Assessing Lead In Drinking Water
Updated: Mar 12
Lead was commonly used in drinking water plumbing, including bronze, copper, and brass pipes, taps, fixtures, and solders used for joining metal pipes until the 1980s. Lead pipes were largely phased out in Canada in the 1950s but were still allowed in the National Plumbing Code until 1975. Tin-lead solder was allowed until 1986. In 1989, the BC Plumbing Code changed to restrict the use of lead so buildings constructed before 1989 have a higher risk of lead in drinking water.
Lead gets in tap water mainly from corrosion of components in the municipal distribution system and building plumbing systems that contain lead. The amount of dissolved lead in water depends on the plumbing materials used, the age of the piping and fittings, the corrosiveness of the water, the length of time the water remains stagnant in the plumbing, and water-use patterns.
Water quality characteristics such as temperature, pH, electrical conductivity, alkalinity, hardness, presence of other metal species (e.g., iron, manganese), and chemicals added during treatment (e.g., chloride) affects the corrosivity of the water and leaching of lead into the drinking water. Particulate lead in drinking water is associated with mechanical disturbances or galvanic corrosion. Particulate sources include lead solder particles and
pipe deposit solids. Lead mobilization may occur by adsorption onto iron or manganese particles from the water source and/or the distribution system.
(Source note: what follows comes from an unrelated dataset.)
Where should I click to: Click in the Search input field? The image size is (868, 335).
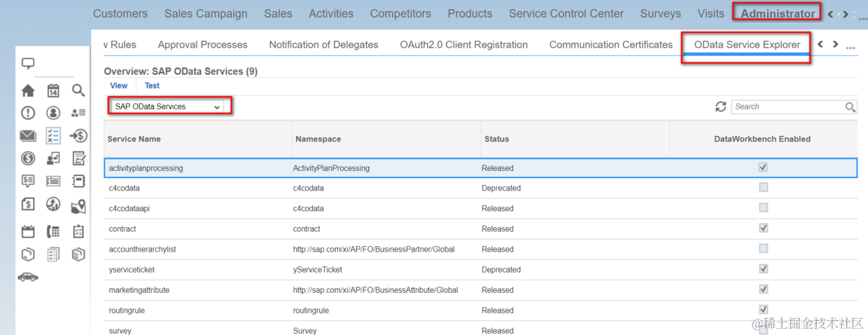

There are instances when municipalities must carry out a Lead Investigation to meet the requirements under the BC Drinking Water Protection Act (the Act). The Water Supplier has defined roles and responsibilities to ensure the drinking water quality meets the applicable standards under the Act. No level of lead exposure is considered safe, and Health Canada advises to strive to achieve levels of lead in drinking water that are as low as reasonably possible.
ASSESSING WATER CORROSIVITY AND LEAD IN DRINKING WATER
Waterline uses a combination of visual inspection protocols (scratch test, magnet test, coin test), recognized instant screening tests (3M LeadCheckTM), and photographic surveys to evaluate the likelihood of lead in a building’s plumbing system during water sampling programs. There are online lead analyzers that monitor lead continuously at a single point in the plumbing system but are costly and only suitable in specific circumstances. Waterline collects water samples from cold drinking water taps in buildings (after a minimum 6-hour stagnation period), hydrants, valves, groundwater source wells, and water treatment plants. We analyze the samples at an accredited lab that is set up to conduct both routine potability and lead analysis to determine both the presence of lead in the drinking water and the corrosivity of the water.
If pH is slightly acidic then dissolution of calcium carbonate and other elements including heavy metals is enhanced and potential corrosivity is higher. Water quality indicators help understand whether a calcium carbonate film or scale will form which can insulate components of a system from direct contact with water, reducing lead exposure. When no
protective scale is formed, corrosion can occur.